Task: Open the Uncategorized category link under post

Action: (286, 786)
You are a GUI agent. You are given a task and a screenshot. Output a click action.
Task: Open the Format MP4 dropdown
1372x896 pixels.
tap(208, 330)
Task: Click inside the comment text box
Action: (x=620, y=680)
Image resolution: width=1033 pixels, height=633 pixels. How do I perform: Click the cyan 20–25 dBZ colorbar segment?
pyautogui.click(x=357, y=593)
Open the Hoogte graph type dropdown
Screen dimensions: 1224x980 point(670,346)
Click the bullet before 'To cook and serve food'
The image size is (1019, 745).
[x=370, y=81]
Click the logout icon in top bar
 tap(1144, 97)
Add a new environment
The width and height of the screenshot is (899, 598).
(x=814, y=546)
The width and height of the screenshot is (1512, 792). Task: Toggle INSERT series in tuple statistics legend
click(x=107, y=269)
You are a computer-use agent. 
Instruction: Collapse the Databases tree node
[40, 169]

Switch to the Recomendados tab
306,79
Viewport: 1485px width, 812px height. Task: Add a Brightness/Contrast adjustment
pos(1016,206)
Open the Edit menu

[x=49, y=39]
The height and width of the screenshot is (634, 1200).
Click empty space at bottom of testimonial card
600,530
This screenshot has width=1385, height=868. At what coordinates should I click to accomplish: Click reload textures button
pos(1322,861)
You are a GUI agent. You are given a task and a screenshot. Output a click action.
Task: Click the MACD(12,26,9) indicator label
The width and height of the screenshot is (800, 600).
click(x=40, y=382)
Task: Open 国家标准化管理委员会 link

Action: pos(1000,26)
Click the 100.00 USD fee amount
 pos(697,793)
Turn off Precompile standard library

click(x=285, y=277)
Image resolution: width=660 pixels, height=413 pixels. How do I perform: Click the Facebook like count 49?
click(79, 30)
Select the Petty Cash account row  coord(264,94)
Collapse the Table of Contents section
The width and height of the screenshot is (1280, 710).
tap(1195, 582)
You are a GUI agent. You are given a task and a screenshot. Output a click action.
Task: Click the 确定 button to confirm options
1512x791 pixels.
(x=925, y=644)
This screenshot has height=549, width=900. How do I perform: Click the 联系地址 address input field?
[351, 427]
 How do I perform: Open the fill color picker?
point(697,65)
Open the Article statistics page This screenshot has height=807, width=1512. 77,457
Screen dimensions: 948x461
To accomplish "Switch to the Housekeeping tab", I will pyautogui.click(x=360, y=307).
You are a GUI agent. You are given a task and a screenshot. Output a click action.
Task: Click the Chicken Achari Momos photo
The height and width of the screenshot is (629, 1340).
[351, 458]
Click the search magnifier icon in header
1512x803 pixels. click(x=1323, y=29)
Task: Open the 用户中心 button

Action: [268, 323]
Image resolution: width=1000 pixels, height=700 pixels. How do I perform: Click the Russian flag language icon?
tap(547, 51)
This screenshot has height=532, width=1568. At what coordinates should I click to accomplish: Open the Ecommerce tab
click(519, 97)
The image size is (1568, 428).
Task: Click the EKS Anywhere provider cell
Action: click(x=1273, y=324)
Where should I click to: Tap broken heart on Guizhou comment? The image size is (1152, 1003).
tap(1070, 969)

#### Task statement:
Quote the records exactly, starting at the line that contains "This screenshot has height=532, width=1568." and ending at the end of the records.

#### Written reply:
This screenshot has height=532, width=1568. At what coordinates should I click to accomplish: Open the Ecommerce tab
click(519, 97)
The image size is (1568, 428).
Task: Click the EKS Anywhere provider cell
Action: click(x=1273, y=324)
Where should I click to: Tap broken heart on Guizhou comment? The image size is (1152, 1003).
tap(1070, 969)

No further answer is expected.